Exercise description: In the material below, the lines containing the word "computer" are required; copy each of them.

Data for analysis:
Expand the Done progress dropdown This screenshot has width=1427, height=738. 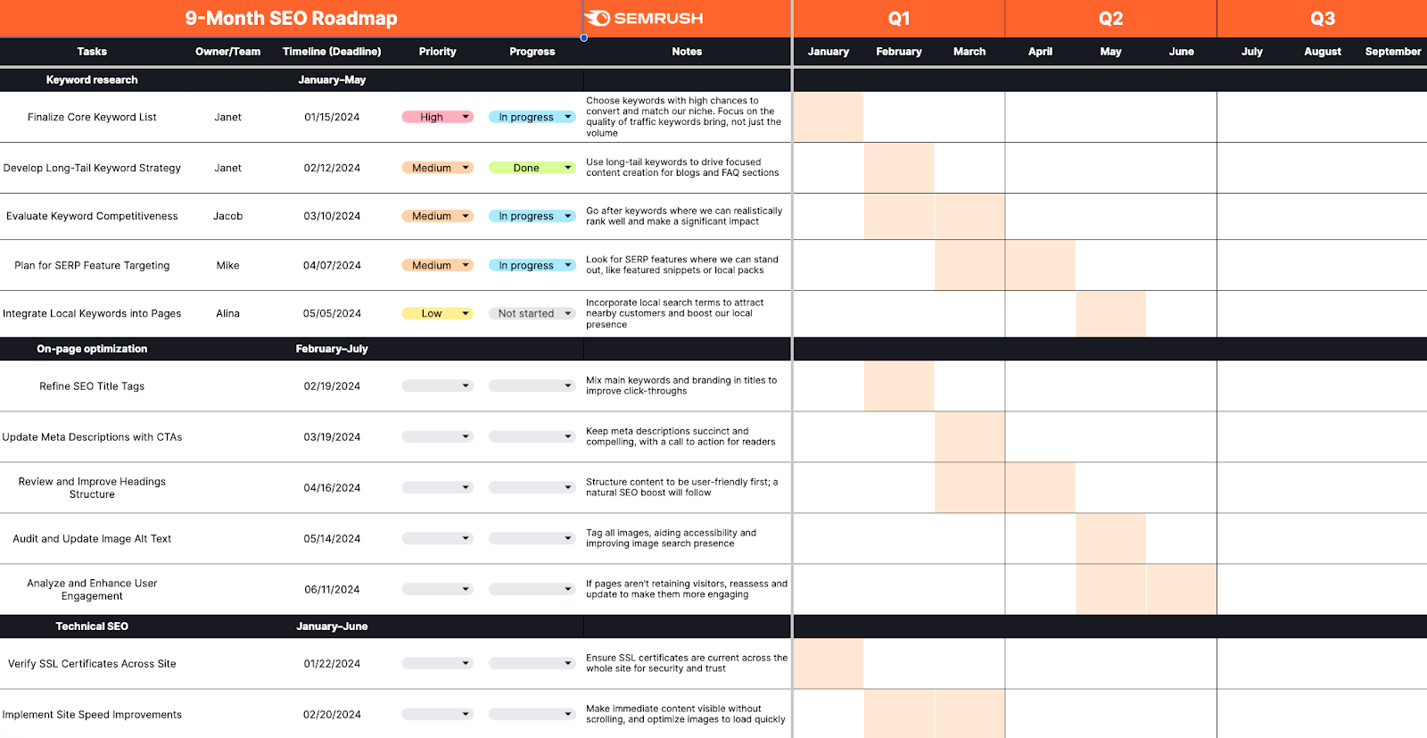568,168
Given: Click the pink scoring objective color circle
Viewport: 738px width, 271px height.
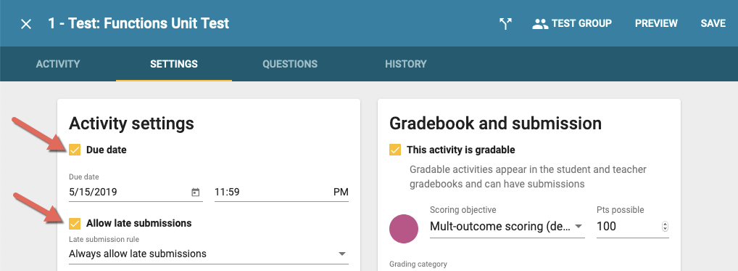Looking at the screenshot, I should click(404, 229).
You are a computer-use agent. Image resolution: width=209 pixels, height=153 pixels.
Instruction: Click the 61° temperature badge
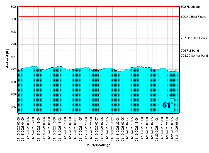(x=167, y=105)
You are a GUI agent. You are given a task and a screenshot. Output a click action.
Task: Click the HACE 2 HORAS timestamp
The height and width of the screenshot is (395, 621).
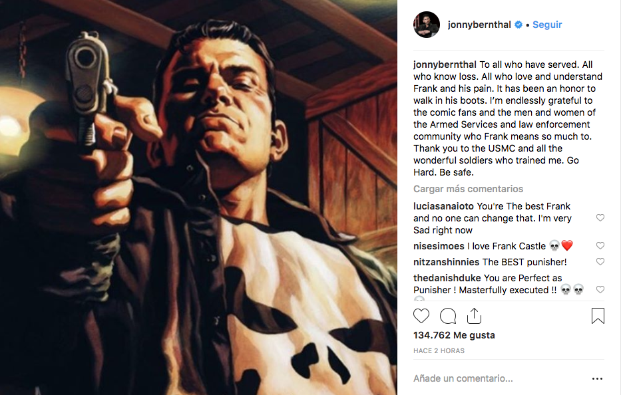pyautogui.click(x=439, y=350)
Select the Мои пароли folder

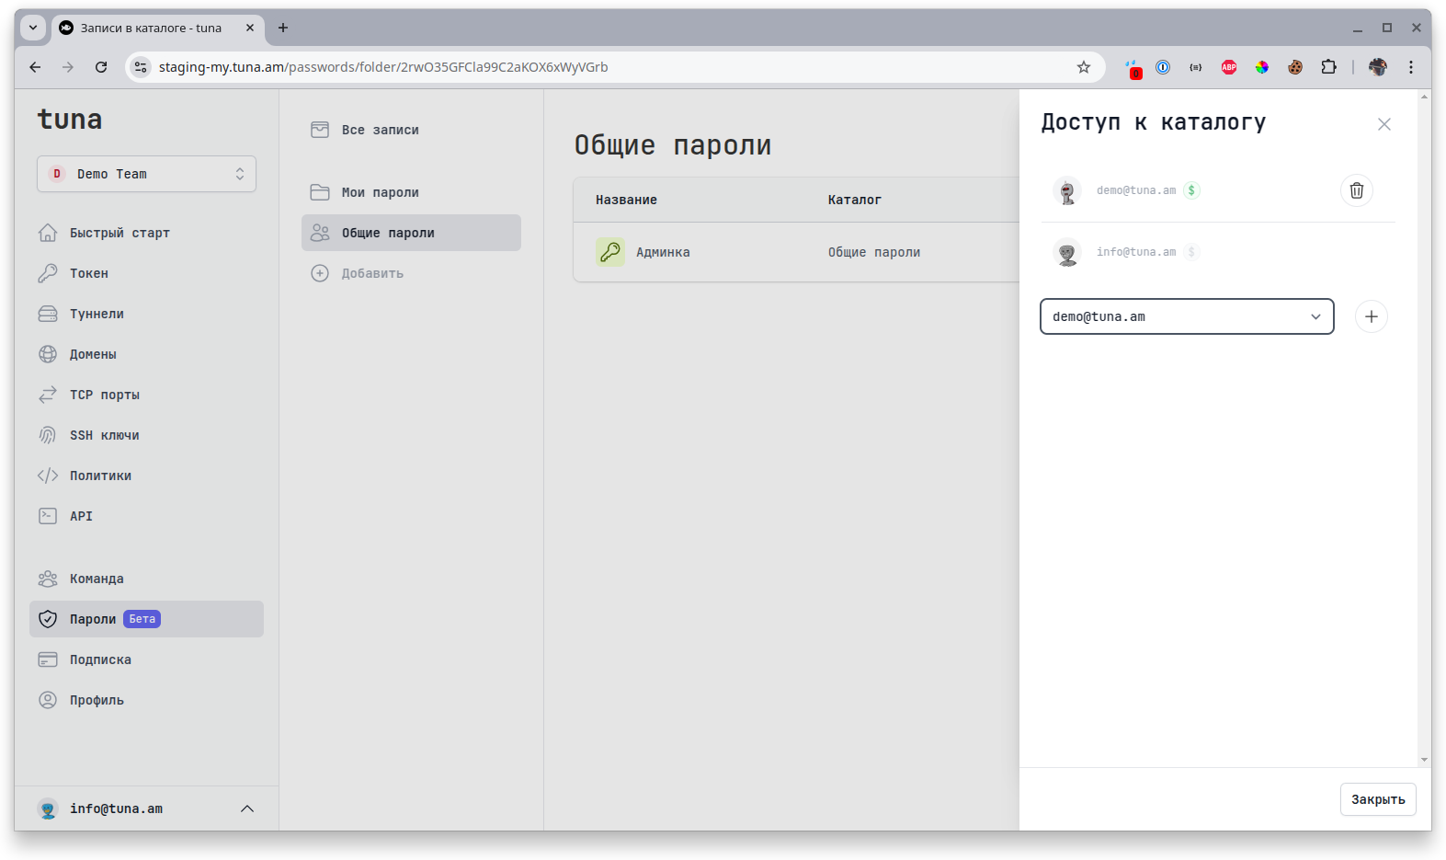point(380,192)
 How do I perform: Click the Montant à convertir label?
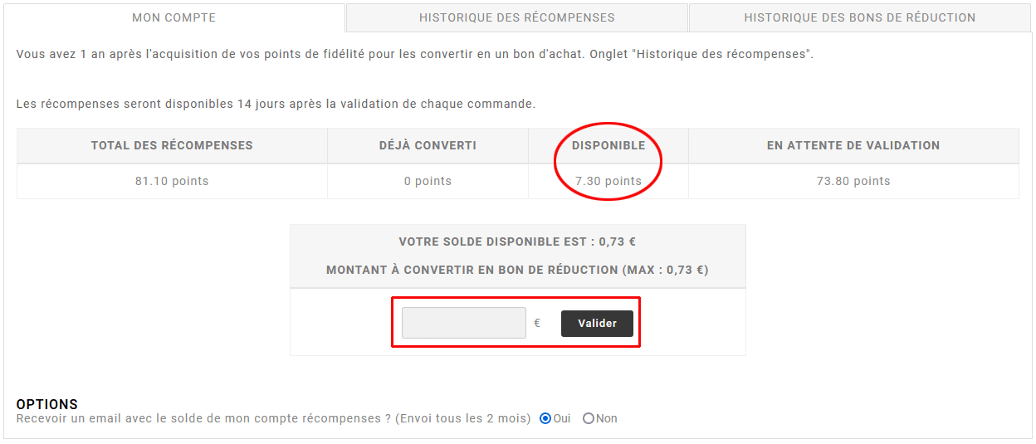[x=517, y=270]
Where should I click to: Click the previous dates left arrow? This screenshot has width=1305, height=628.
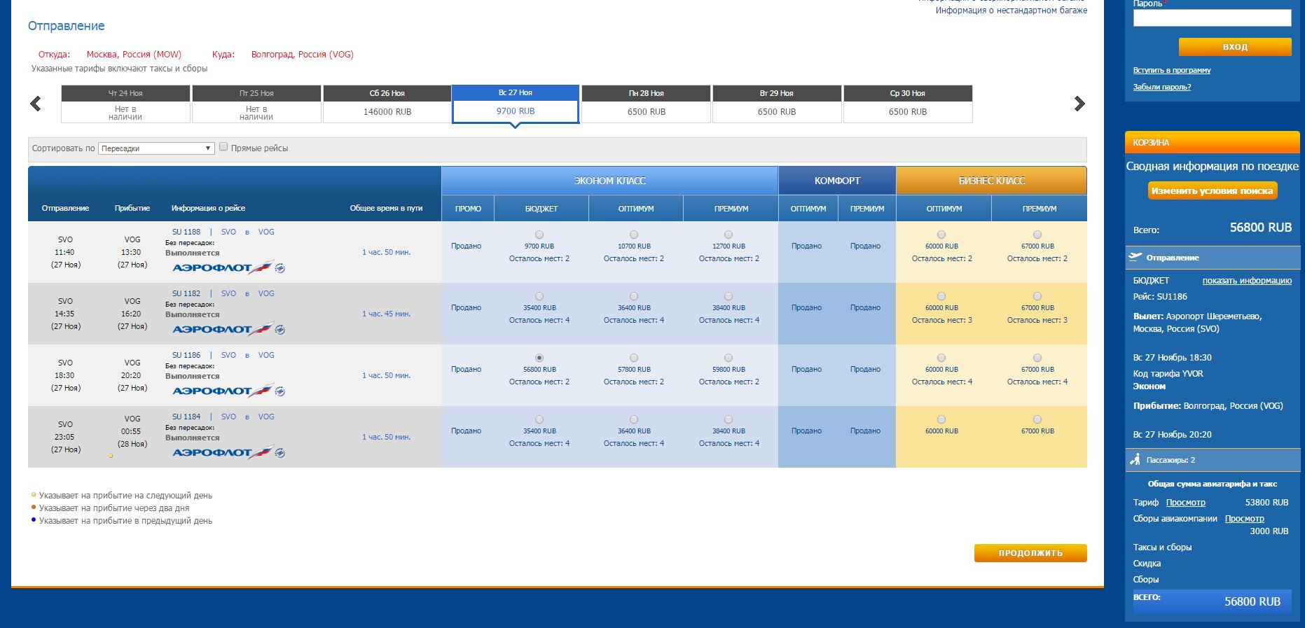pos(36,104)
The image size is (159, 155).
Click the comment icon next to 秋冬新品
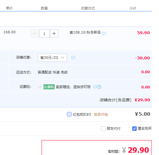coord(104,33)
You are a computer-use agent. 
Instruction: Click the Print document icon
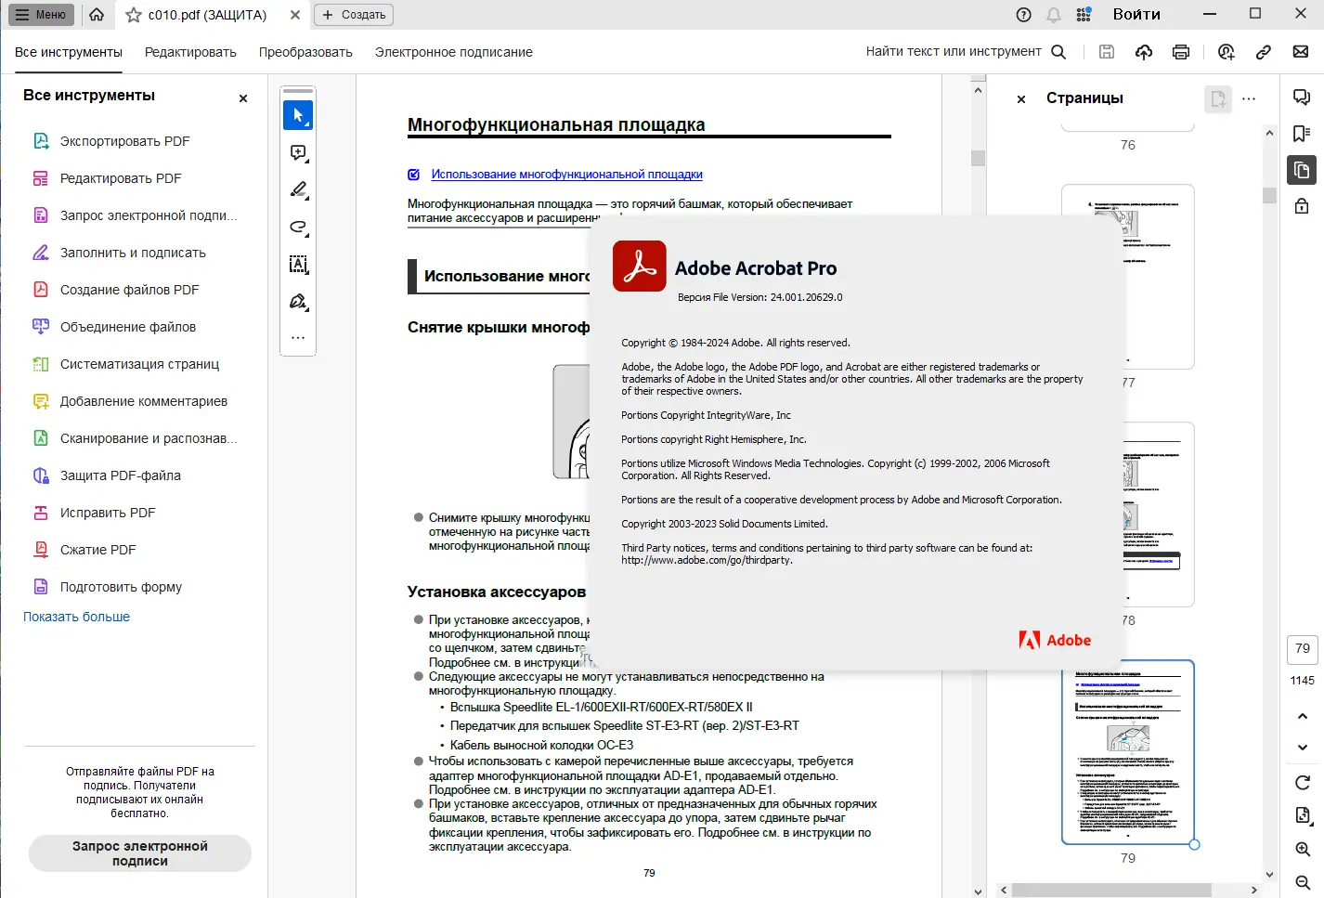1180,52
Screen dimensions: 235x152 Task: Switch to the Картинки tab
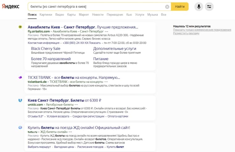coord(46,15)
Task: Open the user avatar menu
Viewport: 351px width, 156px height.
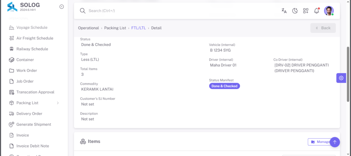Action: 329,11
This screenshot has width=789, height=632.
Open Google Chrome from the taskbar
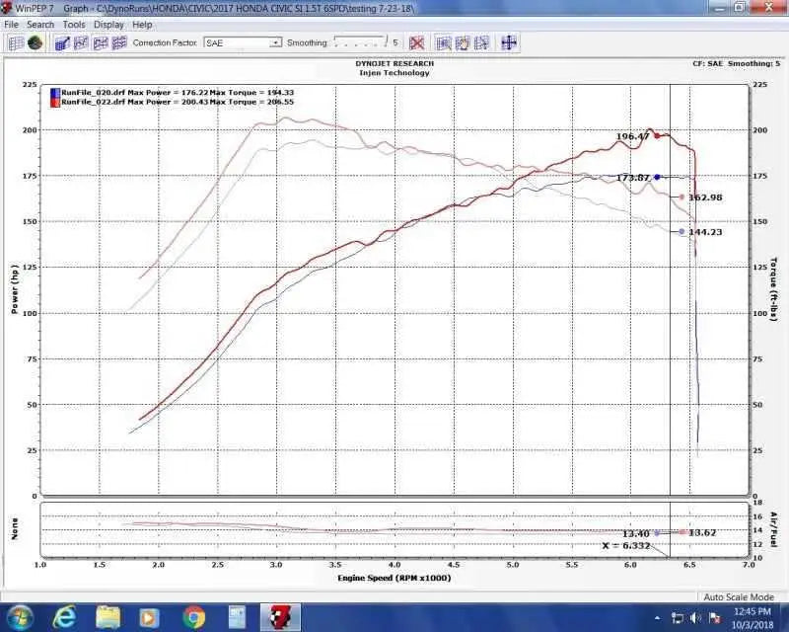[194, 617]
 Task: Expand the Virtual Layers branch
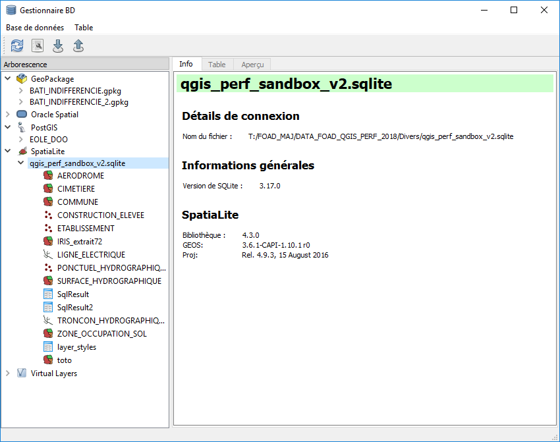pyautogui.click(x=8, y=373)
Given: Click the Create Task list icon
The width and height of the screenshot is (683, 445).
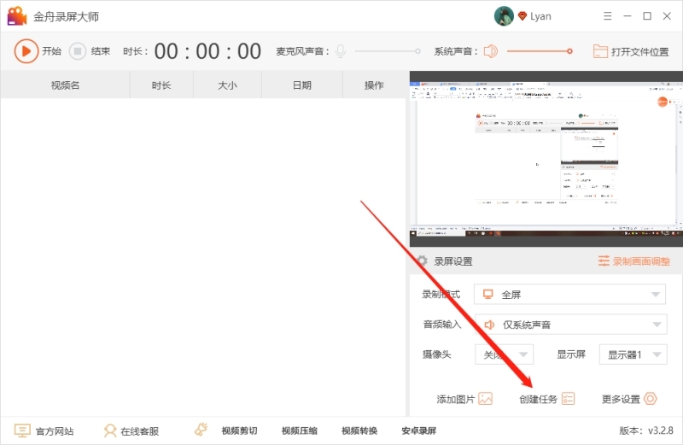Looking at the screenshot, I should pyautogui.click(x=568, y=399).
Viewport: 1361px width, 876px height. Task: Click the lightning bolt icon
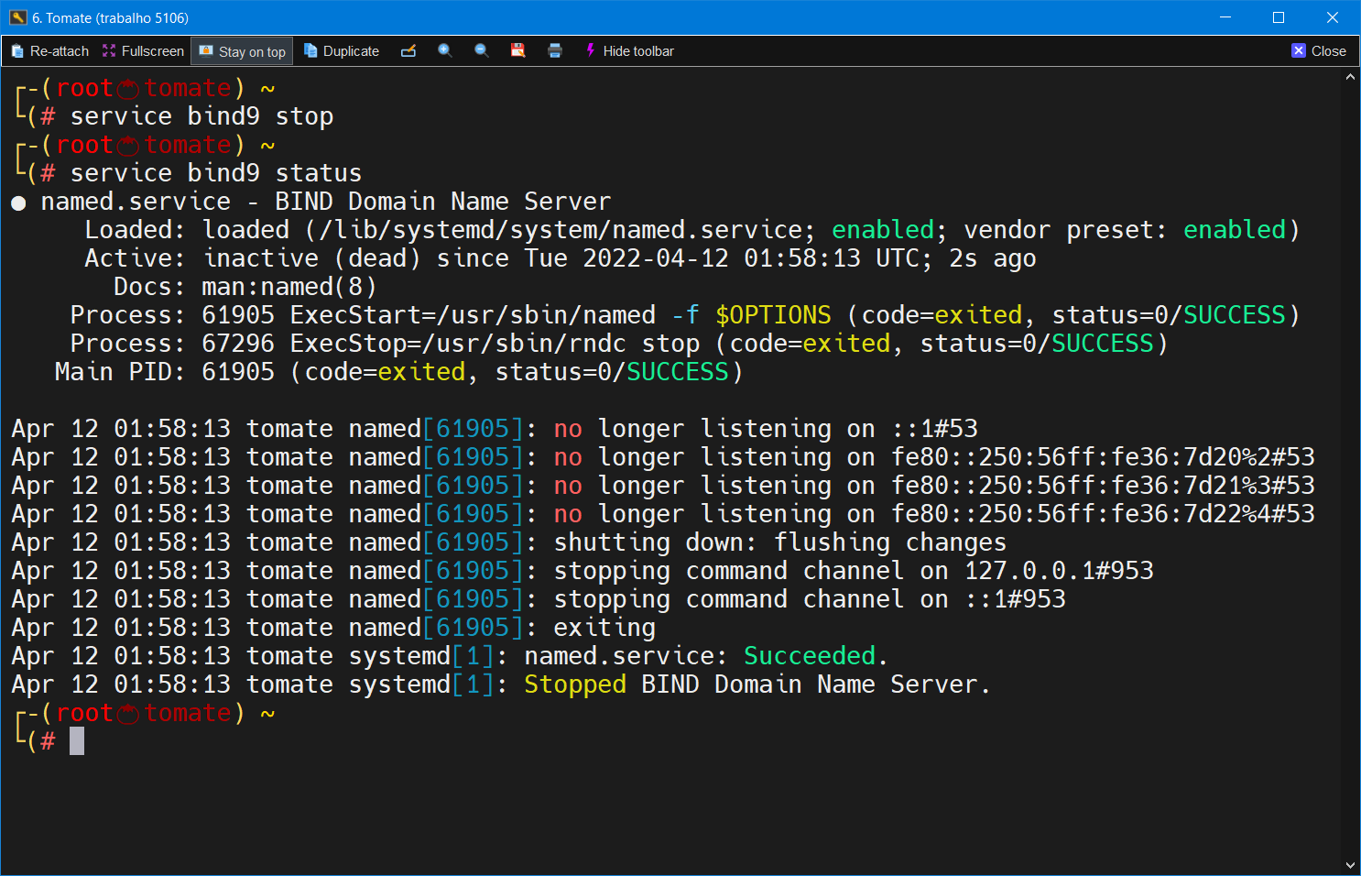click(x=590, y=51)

Worked solution:
You are a computer-use agent. Image resolution: width=209 pixels, height=153 pixels.
You are a computer-use agent. 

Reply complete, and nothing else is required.